For most physicians, the resolution of patients’ complaints ranks second only to firing an employee on the Least Favorite Tasks List. With so many potential problems, and so many ways patients can react to them, it seems impossible to construct any sort of template for consistent, mutually satisfactory resolutions.
But it can be done, and it’s not as complex as it appears, once you realize that the vast majority of complaints have the same basic root: The patient’s expectations have not been met. Sometimes it’s your fault, sometimes the patient’s, and often a bit of both. Either way, the result is the same: You have an unhappy patient, and you must deal with it.
In most cases, this is not a job you should delegate. Unless the complaint is trivial or purely administrative, you should address it yourself. It’s what you would want if you were the complainant, and it’s often too important to trust to a subordinate.
I have distilled this unpleasant duty down to a simple three-part strategy:
• Discover which expectations went unmet, and why.
• Agree on a solution.
• Learn from the experience, to prevent similar future complaints.
At this point, you may be asking, “Why should I care? Is the personal expenditure of my time and effort necessary to resolve complaints really worth it?” Absolutely, because the old cliché is true: A satisfied patient will refer 5 new patients, but a dissatisfied one will chase away 20 or more. Besides, if the complaint is significant, and you won’t resolve it, the patient is likely to find someone who will; and chances are you won’t like the choice, or the venue – or the eventual resolution.

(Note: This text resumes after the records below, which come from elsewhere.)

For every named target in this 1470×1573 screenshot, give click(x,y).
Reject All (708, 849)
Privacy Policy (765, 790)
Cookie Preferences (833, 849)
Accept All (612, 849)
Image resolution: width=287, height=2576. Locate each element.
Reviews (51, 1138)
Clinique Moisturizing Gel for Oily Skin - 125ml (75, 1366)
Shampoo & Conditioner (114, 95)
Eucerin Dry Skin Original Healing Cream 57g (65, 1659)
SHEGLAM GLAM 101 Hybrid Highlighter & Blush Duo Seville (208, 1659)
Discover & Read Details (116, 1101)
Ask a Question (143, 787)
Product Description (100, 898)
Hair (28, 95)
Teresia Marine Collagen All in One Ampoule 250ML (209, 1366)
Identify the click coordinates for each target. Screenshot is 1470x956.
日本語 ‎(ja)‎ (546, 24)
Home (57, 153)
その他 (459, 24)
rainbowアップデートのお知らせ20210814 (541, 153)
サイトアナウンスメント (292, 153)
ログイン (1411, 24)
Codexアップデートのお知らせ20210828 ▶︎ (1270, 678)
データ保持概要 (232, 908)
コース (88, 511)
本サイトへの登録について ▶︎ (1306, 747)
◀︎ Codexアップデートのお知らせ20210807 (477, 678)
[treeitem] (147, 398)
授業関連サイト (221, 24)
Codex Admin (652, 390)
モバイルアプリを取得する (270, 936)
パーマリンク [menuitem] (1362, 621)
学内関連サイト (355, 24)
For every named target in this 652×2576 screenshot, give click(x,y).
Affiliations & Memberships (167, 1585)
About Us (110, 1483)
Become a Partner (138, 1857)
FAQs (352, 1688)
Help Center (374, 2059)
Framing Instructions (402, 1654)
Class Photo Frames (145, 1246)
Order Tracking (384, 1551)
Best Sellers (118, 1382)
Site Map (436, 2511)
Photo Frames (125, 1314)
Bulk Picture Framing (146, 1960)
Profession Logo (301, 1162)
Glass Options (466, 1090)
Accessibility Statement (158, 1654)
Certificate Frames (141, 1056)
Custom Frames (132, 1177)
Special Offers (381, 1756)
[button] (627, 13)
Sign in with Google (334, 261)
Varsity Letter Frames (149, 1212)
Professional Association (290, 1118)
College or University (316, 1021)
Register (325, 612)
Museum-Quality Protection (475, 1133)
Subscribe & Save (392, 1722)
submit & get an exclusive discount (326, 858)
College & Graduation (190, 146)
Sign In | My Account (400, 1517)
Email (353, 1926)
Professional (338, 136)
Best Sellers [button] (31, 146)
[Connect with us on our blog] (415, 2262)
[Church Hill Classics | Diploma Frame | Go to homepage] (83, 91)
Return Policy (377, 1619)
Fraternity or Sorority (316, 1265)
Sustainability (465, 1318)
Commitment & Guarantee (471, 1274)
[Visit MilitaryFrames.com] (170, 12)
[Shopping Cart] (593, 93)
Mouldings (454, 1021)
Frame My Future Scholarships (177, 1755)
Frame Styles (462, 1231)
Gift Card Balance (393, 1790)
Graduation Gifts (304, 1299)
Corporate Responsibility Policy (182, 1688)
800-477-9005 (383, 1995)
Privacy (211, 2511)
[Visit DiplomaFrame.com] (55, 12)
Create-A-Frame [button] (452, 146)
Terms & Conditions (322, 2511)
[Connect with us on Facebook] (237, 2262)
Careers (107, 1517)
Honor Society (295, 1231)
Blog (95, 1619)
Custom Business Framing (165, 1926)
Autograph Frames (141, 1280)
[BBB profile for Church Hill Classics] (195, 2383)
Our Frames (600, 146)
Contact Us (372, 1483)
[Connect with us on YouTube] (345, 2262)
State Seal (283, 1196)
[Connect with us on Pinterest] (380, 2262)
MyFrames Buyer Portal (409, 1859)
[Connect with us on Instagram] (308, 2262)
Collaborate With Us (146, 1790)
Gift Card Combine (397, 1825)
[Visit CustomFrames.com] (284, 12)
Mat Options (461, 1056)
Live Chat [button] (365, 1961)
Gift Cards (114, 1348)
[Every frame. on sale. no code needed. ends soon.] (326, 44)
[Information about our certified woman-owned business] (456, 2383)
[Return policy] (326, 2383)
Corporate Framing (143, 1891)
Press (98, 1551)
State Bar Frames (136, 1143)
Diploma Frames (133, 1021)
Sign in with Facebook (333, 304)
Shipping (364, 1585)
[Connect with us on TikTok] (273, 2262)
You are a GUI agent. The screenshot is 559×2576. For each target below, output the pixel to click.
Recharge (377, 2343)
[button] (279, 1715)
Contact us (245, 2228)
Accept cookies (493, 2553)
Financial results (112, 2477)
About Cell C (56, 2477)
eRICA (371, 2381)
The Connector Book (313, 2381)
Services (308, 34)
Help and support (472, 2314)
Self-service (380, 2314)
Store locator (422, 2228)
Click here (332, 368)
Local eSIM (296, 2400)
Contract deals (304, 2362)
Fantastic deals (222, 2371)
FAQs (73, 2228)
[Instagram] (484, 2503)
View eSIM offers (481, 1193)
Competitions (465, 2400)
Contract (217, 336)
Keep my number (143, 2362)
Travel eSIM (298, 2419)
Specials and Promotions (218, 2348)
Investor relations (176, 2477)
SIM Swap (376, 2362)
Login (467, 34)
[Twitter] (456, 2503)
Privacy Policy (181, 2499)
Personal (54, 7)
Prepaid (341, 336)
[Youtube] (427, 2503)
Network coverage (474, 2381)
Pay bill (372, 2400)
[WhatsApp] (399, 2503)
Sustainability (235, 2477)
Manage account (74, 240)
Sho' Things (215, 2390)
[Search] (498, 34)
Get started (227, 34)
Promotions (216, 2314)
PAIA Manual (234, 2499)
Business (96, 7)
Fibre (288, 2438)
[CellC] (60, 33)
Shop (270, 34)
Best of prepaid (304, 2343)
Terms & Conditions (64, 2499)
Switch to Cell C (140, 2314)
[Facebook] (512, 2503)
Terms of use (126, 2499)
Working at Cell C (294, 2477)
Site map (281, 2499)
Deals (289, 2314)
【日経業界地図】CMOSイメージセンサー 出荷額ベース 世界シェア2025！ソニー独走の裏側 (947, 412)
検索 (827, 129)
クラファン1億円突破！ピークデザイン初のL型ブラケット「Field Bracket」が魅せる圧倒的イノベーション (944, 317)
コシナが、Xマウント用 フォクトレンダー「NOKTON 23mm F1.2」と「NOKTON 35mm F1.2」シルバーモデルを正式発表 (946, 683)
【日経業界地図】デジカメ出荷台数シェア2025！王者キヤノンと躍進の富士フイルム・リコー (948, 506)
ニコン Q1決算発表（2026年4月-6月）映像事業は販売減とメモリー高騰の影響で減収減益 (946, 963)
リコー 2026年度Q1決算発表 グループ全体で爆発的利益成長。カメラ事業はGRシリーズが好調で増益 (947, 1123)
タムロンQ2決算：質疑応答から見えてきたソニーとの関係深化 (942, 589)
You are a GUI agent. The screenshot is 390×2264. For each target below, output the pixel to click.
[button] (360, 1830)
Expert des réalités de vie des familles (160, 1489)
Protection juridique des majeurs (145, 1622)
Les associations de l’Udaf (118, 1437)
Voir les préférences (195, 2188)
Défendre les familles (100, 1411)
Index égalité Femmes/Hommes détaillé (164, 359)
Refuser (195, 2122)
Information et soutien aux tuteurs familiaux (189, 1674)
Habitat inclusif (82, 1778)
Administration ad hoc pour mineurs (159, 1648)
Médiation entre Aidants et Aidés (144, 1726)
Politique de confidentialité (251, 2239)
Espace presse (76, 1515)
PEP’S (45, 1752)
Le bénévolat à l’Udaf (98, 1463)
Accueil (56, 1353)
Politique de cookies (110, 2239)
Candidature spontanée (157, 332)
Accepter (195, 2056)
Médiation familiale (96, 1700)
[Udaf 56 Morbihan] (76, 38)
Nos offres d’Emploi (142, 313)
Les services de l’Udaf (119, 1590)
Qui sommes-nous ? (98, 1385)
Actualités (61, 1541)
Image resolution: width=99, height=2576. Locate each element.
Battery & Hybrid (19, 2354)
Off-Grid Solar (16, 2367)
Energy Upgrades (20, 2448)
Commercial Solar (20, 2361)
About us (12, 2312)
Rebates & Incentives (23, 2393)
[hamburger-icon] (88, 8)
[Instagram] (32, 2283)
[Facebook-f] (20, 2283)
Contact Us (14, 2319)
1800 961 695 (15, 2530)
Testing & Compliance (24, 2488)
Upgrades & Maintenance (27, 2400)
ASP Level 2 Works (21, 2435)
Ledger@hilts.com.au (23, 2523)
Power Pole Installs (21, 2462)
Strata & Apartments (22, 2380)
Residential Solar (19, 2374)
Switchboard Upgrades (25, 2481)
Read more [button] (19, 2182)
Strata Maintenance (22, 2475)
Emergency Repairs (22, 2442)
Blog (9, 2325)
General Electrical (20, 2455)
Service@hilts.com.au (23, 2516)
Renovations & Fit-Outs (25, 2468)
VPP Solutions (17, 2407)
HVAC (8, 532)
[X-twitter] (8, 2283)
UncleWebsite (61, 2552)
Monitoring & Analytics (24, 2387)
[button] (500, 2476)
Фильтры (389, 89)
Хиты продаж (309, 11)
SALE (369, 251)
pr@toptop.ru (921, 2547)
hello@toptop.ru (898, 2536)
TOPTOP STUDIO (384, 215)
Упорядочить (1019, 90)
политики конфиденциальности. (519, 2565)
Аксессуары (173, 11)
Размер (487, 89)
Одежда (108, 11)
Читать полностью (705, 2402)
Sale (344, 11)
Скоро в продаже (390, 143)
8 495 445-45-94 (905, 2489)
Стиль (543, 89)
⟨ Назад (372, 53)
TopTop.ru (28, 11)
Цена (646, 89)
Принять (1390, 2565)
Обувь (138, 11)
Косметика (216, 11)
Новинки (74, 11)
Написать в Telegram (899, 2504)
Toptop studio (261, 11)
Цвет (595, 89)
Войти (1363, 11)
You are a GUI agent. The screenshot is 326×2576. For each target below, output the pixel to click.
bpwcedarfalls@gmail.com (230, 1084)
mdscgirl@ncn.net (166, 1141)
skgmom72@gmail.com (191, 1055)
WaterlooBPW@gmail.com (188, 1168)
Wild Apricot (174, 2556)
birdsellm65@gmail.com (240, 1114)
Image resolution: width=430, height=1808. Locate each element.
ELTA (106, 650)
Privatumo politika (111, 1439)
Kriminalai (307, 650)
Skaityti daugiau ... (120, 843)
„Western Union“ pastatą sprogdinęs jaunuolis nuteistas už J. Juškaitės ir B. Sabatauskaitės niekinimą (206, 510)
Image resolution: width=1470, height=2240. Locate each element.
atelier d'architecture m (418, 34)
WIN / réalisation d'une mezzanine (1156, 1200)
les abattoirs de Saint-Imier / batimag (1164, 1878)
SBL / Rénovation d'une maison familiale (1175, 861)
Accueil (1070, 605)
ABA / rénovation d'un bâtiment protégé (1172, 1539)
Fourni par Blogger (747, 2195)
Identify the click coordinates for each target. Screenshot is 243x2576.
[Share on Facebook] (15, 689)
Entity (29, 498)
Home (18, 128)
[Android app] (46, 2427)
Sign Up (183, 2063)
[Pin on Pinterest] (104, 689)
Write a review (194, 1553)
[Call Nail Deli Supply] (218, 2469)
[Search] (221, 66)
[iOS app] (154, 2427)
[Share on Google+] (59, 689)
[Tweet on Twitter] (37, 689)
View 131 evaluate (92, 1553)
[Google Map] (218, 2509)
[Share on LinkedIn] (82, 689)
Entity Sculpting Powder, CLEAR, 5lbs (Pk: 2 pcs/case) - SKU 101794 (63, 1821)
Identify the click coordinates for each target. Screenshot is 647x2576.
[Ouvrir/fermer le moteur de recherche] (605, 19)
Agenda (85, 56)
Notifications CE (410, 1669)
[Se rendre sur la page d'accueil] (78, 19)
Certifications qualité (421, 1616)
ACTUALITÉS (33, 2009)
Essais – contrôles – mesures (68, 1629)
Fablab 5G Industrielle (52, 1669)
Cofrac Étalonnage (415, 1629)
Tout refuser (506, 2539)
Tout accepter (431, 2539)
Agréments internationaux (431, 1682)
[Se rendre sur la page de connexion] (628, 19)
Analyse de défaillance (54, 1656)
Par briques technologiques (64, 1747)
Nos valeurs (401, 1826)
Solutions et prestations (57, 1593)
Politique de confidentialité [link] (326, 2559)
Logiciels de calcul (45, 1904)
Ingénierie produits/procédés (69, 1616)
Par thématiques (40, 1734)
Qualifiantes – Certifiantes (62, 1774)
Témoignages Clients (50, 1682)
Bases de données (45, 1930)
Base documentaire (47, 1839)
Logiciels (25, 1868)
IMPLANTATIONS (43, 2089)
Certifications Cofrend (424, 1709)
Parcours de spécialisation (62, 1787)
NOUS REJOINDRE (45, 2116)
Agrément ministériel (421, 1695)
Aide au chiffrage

Of course, the easiest way to deal with complaints is to prevent as many as possible in the first place. Try to nip unrealistic expectations in the bud. Take the time to explain all treatments and procedures, and their most likely outcomes, in a clear and honest manner. And since even the most astute patients will not absorb everything you tell them, make liberal use of written handouts and other visual aids.
And, of course, document everything you have explained. Documentation is like garlic: There is no such thing as too much of it.
But despite your best efforts, there will always be complaints, and handling them is a skill set worth honing. The most important skill in that set is the one most people – especially physicians – do poorly: listening to the complaint. Before you can resolve a problem you have to know what it is, and this is precisely the wrong time to make assumptions or jump to conclusions.
So listen to the entire complaint without interrupting, defending, or justifying. Angry patients don’t care why the problem occurred, and they are not interested in your side of the story. This is not about you, so listen and understand.
As you listen, the unmet expectations will become clear. When the patient is finished, I like to summarize the complaint in that context: “So if I understand you correctly, you expected “X” to happen, but “Y” happened instead.” If I’m wrong, I modify my summary until the patient agrees that I understand the problem.
Once you know the problem, you can talk about a solution. The patient usually has one in mind – additional treatment, a referral elsewhere, a fee adjustment, or sometimes simply an apology. Consider it.
If the patient’s solution is reasonable, by all means, agree to it; if it is unreasonable, try to offer a reasonable alternative. The temptation here is to think more about protecting yourself than making the patient happy, but that often leads to bigger problems. Don’t be defensive. Again, this is not about you.
I am often asked if refunding a fee is a reasonable option. Some patients (and lawyers) will interpret a refund as a tacit admission of guilt, so I generally try to avoid them. However, canceling a small fee for an angry patient can be an expedient solution, and in my opinion looks exactly like what it is: an honest effort to rectify the situation. But in general, additional materials or services, at reduced or waived fees, are a better alternative than refunding money.
Once you have arrived at a mutually satisfactory solution, again, document everything; but consider reserving a “private” chart area for such documentation (unless it is a bona fide clinical issue), so that it won’t go out to referrers and other third parties with copies of your clinical notes. Also, consider having the patient sign off on the documentation, acknowledging that the complaint has been resolved.